How many do you own? Why did you chose these particular ones? Are they ones that you had as a child or are they new ones? Do you play board games regularly or are they things you only bring out on a rainy day or when ‘you want’ your family to play something together so that you are having some ‘together time’?
How competitive are the games that you have to play? What level of gloating and teasing is part of the game when you are playing Monopoly? What are the words that you have ‘permission’ to use when someone loses that you normally wouldn’t use in a board game compared to other things that people can lose?
How do you teach board games? At what level do people’s interest start to drop off? Do you have issues with everyone following by the rules? Do you have particular rules for how ‘your’ family plays it? or do you need to play by the rules of one member of the family so that the game goes smoothly for everyone else?
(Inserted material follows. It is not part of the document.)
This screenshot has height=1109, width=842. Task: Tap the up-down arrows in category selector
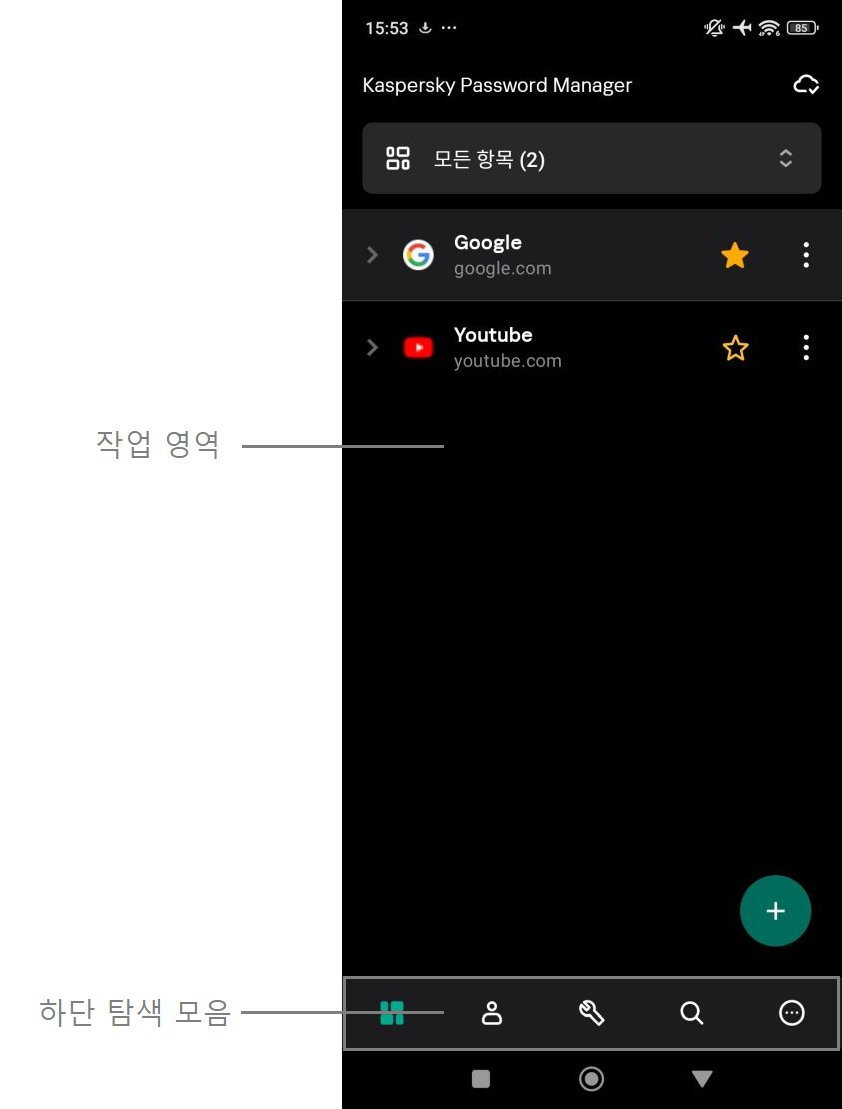tap(785, 158)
Self harm can be the repercussion of board games and the frequency and intensity of this needs to be taken into consideration before games are chosen for play. The speed with which some individuals can respond can cause distress for others and may result in damage to personal property in the area around the board game. Looking at the criteria for success and the types of alternatives is important. Some students may enjoy or seek out playing games where the winner collects things to show that they are more ‘powerful’ than others. A simple alteration in the choice of game can result in a smoother more fluid flow of turn taking due to the reduced level of competitiveness which therefore results in lesser self harm.